En 2016, une filiale d’ArcelorMittal s’est portée partie civile dans le procès contre un ressortissant du Nigeria habitant aux Etats-Unis, après avoir été victime, deux ans plus tôt, d’une escroquerie au virement de 656.577 dollars. Les enquêteurs luxembourgeois ont pris l’affaire au sérieux. Le prévenu, simple exécutant, a fait l’objet d’un mandat d’arrêt international et a été extradé au Luxembourg pour y être incarcéré. Aux termes d’un jugement sur accord, il a été condamné à 36 mois de prison, dont 26 avec sursis et à 5.000 euros d’amende.

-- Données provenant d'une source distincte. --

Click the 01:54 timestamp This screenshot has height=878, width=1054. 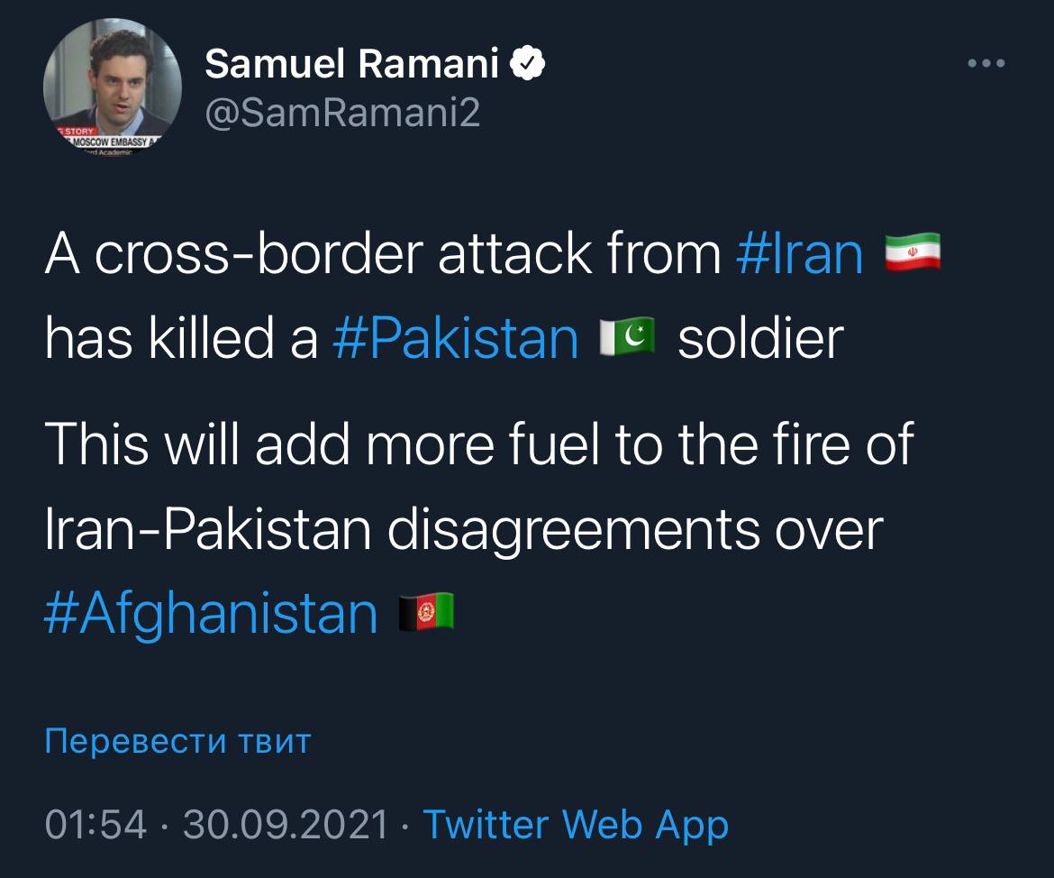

En décembre 2017, un tribunal civil l’a par ailleurs condamné à dédommager la victime de 556.777 dollars, les juges ayant consenti, à la demande des avocats du groupe sidérurgique, à faire un «geste commercial» de 100.000 dollars. L’homme a toutefois été libéré de prison sans avoir pu honorer sa dette, ni payer ses avocats. Les commanditaires de la fraude n’ont jamais été identifiés.